For many years, Toffanin worked for others, though the itch to open her own place was always there. Several years ago, she switched to a part time job so that she could teach at Everest College in Thunder Bay. “It was great, I was the lead instructor and it was a lot of fun,” she says, but the college closed a year later.
“So I decided to open up Bella Luna,” she says. Going from employee to entrepreneur was a big change, but since she had decades of experience and a loyal client base, she took the leap.
“I thought, ‘What’s the worst that could happen? If this doesn’t work, I’ll get another job.’ I’m pretty positive. It is a big step and big jump, but I know I’m resourceful, and I know I’m really good at what I do,” she says.

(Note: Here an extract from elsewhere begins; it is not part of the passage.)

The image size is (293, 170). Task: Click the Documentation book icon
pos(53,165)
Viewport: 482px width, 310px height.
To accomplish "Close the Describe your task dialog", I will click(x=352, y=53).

She opened Bella Luna in 2015, converting her basement on 139 Carl Avenue into a salon. “I love it, I have a beautiful space,” she says. An added bonus is that she can offer her clients a lot of flexibility - she can take last minute bookings and can even fit clients in on a Sunday morning, if they ask.
She provides a full range of aesthetic services, from facials to waxing. She also took courses in reiki six years ago and added a healing component to her services. “Now in my salon I provide crystal healing sessions. People come in and if they have things they need to release or let go of, I just do a treatment on them,” she explains. “I also teach classes, like self love, self care, boundaries, helping to empower women and men.”
Since the pandemic started last year, Toffanin has only been able to work about half of the year. “All of a sudden, your way of supporting yourself is taken away from you. As a business owner, I’m my own sole provider. From March to June [last year] I learned a lot about myself,” she says. “I meditated, and I did free meditation sessions online for my clients. I wanted to give them some light and support, positive energy.”
One positive aspect of the pandemic was how her clients responded. “I love how supportive people have been. They buy products, they buy gift certificates. I really feel like they’re so supportive, sending me messages to see how I’m doing. I have amazing clients. I love how they reach out. It’s been a really great experience actually,” she says.
Although the future is uncertain, Toffanin hopes one day to be back doing the things she loves the most. “The first thing I want to do now is go to a huge convention, maybe Las Vegas, that’s gonna be my goal,” she says, a little wistfully. Throughout her career, she has made a point of regularly attending industry events and learning about the latest technologies in aesthetics.
“I love my job, it’s my passion,” she says. “I’m one of the lucky ones, I do what I love.”